Veep Triggerman in Hunting Horror
Because I'm absolutely obsessed with the idea of the Vice-President of the United States shooting a guy in the face, I've done quite a bit of research on the topic and I'll pass the lernin' on to you...
Here are the main points of the story:
- Cheney was "hunting" at one of those fenced in ranches where the specially bred animals sit around and wait to be slaughtered by rich old fat guys.
- Cheney shot a guy in the face on Saturday.
- We didn't find out until Sunday night because an eyewitness (Katherine Armstrong – the owner of the "ranch") that Cheney spoke to 90 minutes after the accident decided to break her silence at that time.
- Ms. Armstrong called a friend at the local newspaper in Corpus Christi who wasn't there, and got some young health and fitness reporter instead. Nice break for her.
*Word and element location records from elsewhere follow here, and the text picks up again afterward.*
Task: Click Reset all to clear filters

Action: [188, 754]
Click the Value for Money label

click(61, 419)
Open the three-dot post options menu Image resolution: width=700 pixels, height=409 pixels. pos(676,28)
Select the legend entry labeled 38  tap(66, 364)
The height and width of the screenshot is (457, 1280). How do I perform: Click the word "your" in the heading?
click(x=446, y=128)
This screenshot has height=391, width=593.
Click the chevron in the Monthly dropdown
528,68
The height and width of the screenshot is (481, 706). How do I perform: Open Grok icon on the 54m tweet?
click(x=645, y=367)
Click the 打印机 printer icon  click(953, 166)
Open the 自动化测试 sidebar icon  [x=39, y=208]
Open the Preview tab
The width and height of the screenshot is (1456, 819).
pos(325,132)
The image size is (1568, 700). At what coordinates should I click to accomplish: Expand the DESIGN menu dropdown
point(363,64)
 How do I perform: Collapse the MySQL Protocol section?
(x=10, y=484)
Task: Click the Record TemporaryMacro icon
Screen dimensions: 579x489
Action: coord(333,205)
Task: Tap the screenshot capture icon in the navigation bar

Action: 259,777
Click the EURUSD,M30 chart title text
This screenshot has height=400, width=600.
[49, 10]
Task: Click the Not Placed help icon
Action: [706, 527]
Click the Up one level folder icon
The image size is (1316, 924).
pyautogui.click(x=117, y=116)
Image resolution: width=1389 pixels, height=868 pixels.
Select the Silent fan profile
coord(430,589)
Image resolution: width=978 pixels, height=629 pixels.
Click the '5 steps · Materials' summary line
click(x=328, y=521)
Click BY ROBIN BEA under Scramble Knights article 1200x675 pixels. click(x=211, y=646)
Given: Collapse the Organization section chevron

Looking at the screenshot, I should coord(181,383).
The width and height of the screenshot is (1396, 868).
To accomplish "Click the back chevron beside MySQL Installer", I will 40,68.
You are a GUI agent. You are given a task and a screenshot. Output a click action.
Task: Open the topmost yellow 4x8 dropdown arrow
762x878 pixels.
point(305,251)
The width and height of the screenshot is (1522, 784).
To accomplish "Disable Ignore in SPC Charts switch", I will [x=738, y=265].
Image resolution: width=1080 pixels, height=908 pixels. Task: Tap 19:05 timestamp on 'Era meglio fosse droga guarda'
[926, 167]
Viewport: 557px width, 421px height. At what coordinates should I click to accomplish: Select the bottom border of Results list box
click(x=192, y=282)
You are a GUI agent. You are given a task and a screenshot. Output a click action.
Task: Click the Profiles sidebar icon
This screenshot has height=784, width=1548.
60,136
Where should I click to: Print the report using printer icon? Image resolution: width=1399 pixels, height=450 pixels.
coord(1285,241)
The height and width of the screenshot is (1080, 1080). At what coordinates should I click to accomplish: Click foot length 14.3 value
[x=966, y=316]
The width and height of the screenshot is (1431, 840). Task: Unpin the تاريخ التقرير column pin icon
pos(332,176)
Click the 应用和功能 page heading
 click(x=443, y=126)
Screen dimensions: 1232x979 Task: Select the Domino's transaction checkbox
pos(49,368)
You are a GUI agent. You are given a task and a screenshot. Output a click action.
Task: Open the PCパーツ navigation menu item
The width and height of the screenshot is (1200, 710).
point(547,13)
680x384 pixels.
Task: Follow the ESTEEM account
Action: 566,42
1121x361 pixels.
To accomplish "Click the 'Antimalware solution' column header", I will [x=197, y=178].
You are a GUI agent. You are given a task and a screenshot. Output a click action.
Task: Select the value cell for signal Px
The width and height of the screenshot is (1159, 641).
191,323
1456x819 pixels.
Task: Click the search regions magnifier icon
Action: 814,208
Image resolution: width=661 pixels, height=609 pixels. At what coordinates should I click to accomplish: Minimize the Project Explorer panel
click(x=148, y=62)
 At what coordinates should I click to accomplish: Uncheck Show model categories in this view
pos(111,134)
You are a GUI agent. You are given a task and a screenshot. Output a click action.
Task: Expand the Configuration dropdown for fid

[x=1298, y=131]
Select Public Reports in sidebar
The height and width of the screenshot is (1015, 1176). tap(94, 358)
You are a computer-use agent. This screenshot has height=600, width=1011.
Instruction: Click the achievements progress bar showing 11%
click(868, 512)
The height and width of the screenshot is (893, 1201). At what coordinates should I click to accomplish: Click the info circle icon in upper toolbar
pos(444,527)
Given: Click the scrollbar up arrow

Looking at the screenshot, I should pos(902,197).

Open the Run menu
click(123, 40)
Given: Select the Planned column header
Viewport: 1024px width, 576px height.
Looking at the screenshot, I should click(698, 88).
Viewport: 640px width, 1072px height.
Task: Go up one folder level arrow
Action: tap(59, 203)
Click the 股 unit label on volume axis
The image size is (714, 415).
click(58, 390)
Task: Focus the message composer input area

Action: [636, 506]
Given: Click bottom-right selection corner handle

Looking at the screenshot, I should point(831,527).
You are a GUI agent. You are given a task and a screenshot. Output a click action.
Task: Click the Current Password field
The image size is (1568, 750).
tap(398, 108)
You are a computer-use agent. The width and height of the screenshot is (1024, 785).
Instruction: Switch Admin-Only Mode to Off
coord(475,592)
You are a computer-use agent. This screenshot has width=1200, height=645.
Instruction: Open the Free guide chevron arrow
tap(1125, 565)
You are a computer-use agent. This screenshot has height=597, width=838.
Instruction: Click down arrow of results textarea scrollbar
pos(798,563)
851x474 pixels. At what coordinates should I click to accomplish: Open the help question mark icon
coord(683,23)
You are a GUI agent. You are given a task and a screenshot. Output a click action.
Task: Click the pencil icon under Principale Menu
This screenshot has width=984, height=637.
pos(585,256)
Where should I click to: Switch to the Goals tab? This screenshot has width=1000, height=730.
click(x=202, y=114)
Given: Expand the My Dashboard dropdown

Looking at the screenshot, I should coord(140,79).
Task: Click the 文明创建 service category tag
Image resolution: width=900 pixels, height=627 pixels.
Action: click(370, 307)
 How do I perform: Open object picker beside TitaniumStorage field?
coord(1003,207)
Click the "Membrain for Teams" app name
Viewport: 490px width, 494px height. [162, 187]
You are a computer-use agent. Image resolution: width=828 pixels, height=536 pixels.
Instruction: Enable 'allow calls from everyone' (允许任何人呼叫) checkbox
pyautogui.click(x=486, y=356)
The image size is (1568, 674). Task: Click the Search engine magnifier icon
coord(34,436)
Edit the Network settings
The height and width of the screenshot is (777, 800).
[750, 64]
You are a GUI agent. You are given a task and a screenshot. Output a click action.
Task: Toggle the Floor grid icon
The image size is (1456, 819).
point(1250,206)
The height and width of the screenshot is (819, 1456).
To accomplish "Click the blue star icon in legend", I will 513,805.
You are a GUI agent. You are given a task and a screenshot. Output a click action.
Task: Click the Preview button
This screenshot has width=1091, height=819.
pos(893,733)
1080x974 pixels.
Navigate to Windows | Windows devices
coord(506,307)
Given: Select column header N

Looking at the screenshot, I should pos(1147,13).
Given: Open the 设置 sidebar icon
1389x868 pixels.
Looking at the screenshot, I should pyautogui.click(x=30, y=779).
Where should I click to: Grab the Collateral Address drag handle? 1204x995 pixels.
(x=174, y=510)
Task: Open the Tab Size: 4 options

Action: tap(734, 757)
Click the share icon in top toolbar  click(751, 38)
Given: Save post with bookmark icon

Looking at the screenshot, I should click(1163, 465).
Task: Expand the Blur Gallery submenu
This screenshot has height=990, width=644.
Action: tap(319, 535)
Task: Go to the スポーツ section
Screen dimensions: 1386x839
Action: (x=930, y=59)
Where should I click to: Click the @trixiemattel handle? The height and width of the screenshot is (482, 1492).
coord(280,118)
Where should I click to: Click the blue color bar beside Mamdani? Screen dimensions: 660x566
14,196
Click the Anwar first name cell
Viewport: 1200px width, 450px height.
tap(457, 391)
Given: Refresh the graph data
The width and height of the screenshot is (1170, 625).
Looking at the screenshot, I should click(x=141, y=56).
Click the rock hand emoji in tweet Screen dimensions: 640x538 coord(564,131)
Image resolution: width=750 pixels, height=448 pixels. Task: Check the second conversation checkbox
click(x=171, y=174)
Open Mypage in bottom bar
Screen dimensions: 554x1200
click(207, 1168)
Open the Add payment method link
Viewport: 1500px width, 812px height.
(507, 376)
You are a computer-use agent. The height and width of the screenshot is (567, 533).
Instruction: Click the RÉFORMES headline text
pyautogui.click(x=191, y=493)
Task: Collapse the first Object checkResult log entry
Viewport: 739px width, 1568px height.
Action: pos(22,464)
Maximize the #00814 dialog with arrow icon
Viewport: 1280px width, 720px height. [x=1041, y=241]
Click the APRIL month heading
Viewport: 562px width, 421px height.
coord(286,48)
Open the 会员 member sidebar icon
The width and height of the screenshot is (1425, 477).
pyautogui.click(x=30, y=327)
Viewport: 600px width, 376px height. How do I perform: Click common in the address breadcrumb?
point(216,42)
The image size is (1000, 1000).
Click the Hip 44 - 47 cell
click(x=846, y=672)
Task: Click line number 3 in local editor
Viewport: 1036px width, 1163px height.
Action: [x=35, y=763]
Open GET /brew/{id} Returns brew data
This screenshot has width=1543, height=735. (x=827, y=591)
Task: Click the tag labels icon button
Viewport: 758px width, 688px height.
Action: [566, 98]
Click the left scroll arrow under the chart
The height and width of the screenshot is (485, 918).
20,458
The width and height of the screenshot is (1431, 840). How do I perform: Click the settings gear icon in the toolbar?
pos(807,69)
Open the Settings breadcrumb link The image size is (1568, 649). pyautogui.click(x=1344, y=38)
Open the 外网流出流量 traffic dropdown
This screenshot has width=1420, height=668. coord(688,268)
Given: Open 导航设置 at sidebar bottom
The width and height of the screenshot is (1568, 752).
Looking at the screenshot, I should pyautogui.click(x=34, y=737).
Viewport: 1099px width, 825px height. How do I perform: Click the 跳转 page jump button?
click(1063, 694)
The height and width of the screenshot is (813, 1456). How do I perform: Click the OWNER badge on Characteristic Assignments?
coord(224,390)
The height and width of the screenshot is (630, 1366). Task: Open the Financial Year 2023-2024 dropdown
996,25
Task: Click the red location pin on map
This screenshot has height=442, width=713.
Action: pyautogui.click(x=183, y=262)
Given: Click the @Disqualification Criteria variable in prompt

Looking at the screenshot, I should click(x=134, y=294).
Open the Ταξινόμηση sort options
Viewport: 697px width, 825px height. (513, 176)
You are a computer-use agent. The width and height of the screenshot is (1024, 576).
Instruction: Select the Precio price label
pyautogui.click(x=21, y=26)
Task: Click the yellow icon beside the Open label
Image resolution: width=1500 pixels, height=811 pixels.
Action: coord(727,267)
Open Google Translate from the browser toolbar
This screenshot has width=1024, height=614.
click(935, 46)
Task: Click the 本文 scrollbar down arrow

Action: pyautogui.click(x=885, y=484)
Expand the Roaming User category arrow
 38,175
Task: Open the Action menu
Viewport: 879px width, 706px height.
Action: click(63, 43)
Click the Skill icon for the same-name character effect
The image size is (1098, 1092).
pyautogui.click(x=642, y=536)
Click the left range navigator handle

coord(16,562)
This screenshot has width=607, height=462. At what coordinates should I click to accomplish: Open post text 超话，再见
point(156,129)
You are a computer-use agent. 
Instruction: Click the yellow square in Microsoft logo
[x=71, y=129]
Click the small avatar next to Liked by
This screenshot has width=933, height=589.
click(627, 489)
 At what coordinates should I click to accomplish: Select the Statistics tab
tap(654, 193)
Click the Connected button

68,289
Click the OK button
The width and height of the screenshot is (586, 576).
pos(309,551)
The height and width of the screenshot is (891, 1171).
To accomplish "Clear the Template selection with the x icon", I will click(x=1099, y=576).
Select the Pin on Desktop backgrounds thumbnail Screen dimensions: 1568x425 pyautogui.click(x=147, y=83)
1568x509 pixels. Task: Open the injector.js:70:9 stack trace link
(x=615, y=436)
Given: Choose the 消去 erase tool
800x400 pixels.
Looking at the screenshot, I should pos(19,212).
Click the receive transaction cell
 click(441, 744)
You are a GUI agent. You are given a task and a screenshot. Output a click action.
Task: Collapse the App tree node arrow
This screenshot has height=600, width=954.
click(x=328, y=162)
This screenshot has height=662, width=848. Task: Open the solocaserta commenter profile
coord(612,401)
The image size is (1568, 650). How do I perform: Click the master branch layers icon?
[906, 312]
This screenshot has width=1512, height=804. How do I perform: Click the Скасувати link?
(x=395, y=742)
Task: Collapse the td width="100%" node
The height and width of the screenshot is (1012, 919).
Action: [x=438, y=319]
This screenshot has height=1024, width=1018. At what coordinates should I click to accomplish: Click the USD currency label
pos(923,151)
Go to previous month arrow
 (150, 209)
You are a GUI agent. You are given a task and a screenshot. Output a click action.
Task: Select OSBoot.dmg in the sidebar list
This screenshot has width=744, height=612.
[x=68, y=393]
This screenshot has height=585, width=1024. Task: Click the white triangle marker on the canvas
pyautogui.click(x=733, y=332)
- The White House claims that this was their intention all along. As Scotty put it: "And the Vice President felt that Mrs. Armstrong should be the first one to go out there and provide that information to the public, which she did -- and she reached out early Sunday morning to do so. ... I think we all know that once it is made public, then it's going to be news and all of you all are going to be seeking that information." That makes sense, right? Why bother contacting the press corps at the White House when some lady in Texas can call the Corpus Christi local paper? News is news, it all ends up in the same place!
- The police came to interview Cheney on Saturday night as is standard operating procedure, but they were turned away. Might The Emperor have been piss-ass drunk? The secret service says not, but we'll never really know.
- The Veep didn't have the proper hunting license, which is a violation of the law.
- He was also declared at fault for the accident. "Hunter's judgment factor" was ticked off on the police report, putting the lie to Mary Matalin's claim that the old dude who got shot popped up out of nowhere. Good thing too, because something like that could have caused another heart attack.
So where is Cheney? How on earth does he get away with not talking with the press by now? YOU SHOT A GUY! Jesus H. Christ, what do these guys have to do?
In the meantime, read the press conference from yesterday. It's hilarious. I think McClellan feels like he got shot in the face, chest and neck. That Scotty, he's a slippery little bastard, but I'm not sure I've ever seen him slippin' and slidin' as much as during this one.
Best question in a White House press briefing ever: "Do you know whether he's taken a hunting safety course?"